HTML Form Selections Being Indexed
I had a client write in and ask a question:
"How do you prevent an engine from indexing a huge list of form selections?"
Initially I started to put together my own list of different ways to block, move or get rid of huge amounts of worthless text but then I dug a little deeper and realized this particular client's situation wasn't a problem at all.
For one thing the pages in question are buried deep in the SERP’s and only show in the index for this query because they support one instance of the “keyphrase”.
My reply…
The reason the form selection(s) are being indexed in these SERP's is because the form HTML is the only place the "keyphrase" is mentioned on those pages. Google is taking the only text around that “keyphrase” and using it in the SERP. If the "keyphrase" wasn't in that form selection (which is read by Google as text), that page would never even come up for that query.
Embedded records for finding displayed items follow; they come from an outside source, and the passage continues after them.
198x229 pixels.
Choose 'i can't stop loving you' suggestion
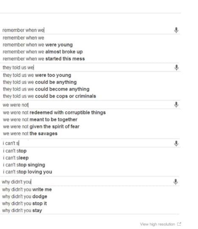(28, 172)
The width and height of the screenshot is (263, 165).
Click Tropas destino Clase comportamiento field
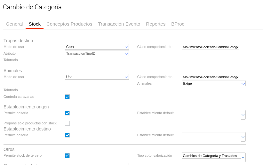pyautogui.click(x=210, y=47)
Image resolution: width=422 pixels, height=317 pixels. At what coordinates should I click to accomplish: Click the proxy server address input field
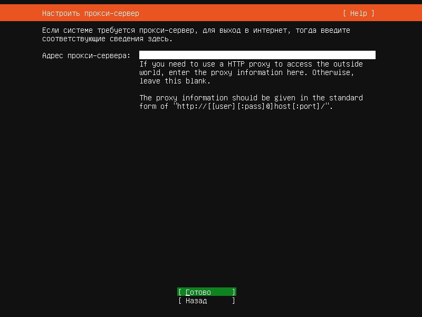point(257,55)
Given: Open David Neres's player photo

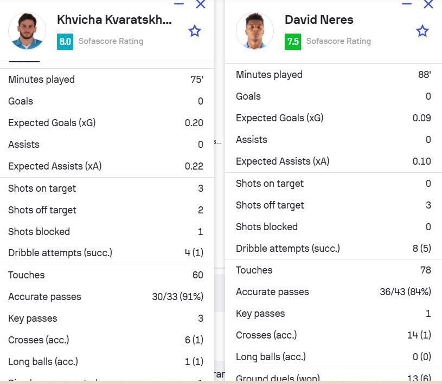Looking at the screenshot, I should click(255, 30).
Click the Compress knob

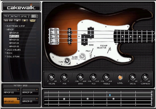(145, 77)
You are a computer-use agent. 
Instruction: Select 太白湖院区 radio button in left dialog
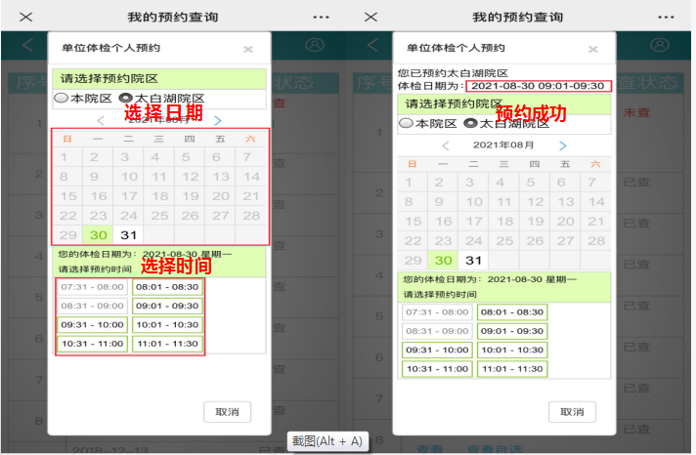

1. Create content on the page that supports the “keyphrase” and Google will use it instead.
2. Change form application to a non-crawled script such as java. Then you can hold the text in a separate file. This option will decrease your indexed page count for that query because the one instance of the word that Google was using for the SERP will now be gone. Unless by chance there is some obscure link out there pointing to the page with “keyphrase” inserted.
3. Not a huge concern. We are more worried about what comes up in the first few pages of the SERP’s… not the last few.
Yahoo has code to stop the indexing of text snippets but Google still does not.
As complicated as stuff can get sometimes, it’s nice to see the simple things come across my desk every once in a while.